I run FreeBSD ZFS on my desktop and have for years, and we're thinking of using it (for the root fs) at work. I considered the ZOL integration to be good news. We'll get better CI, and we'll share features with ZOL faster. I don't really see the downside.
I've also run ZOL for 7 years on my wife's desktops..
Sadly, FreeBSD (and Illumos) are now defacto downstreams, since a lot of the active ZFS work is now happening on Linux. That's a sad fact, but true, and sticking our heads in the sand won't change it. (and may, in fact, make it worse).
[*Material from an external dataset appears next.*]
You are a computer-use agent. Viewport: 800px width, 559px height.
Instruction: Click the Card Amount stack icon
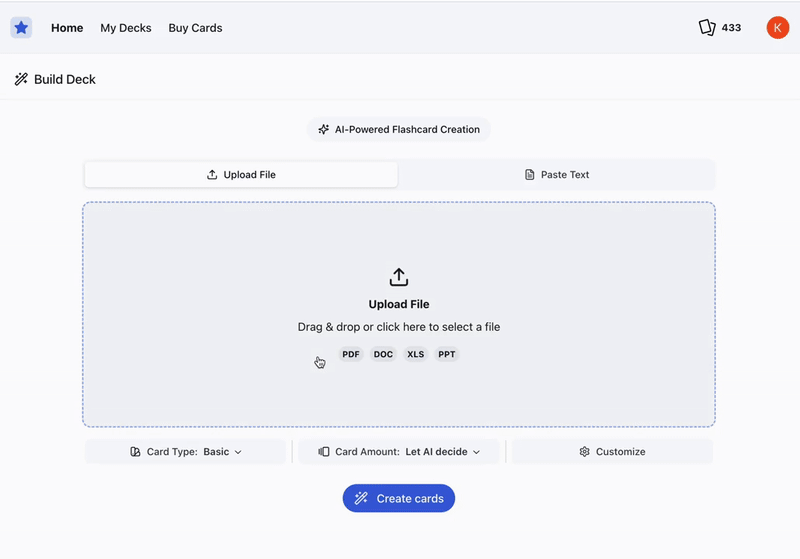(324, 452)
My understanding from the message, and from talking to the devs involved is that integration with ZOL will make FreeBSD an equal partner. FreeBSD will be included in the CI, so that ZOL changes that break FreeBSD cannot be merged. Changes originating in FreeBSD will also be merged faster to Linux, and with review from the original author to make sure they are merged correctly. Eg, it is better for everybody (except perhaps the folks left on Illumos or other Open Solaris forks).
During last month's openzfs call [0], one of the actions items that came up for discussion was "How do we all work together?" There are scenarios where issues on ZoL are still being investigated on Illumos. I don't know further details on this, sorry.
At first came the interesting question of "what is OpenZFS"? A spec? A reference implementation that everyone branches off? How do we exchange fixes and ideas and updates?
Another topic that came up was "What should the defaults for a zpool be?" this was for portable zpools.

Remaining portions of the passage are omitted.